[Start of section]

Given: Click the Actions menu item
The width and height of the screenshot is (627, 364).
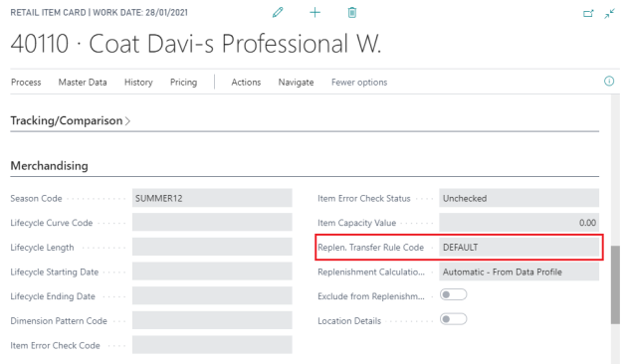Looking at the screenshot, I should pos(246,82).
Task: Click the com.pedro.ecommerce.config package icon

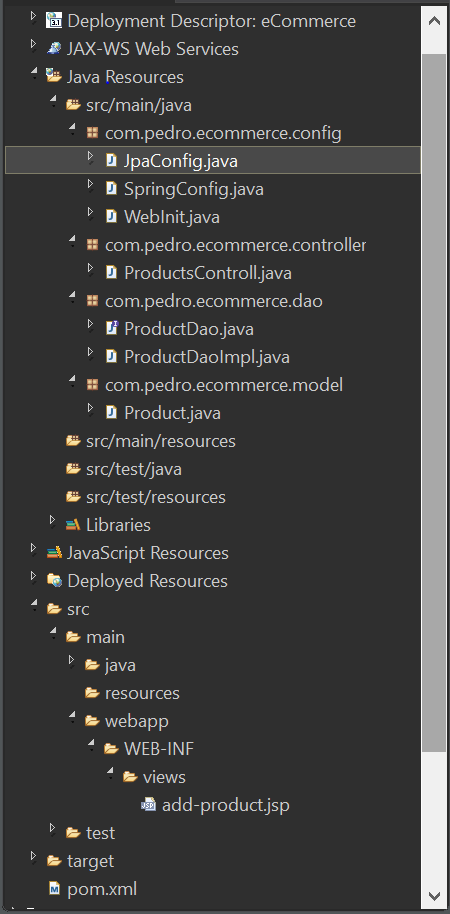Action: click(x=92, y=133)
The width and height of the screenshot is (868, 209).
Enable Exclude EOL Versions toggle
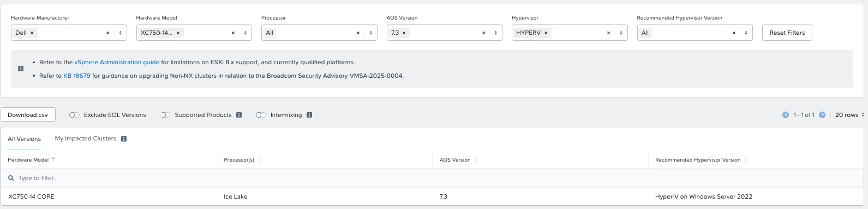(x=75, y=115)
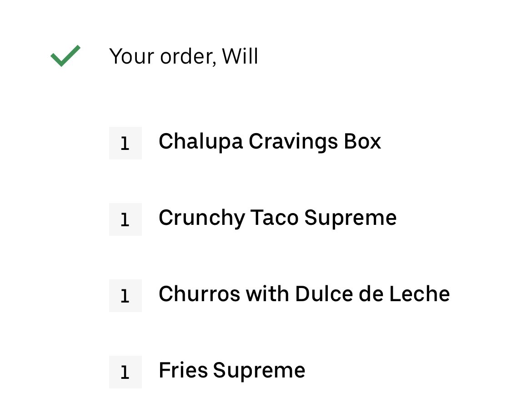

[End of section]

Only the lines from the line with "The width and height of the screenshot is (868, 209)." through the final line of the material belong in the answer, copied exactly and without pictures.

The width and height of the screenshot is (868, 209).
Enable Exclude EOL Versions toggle
(x=75, y=115)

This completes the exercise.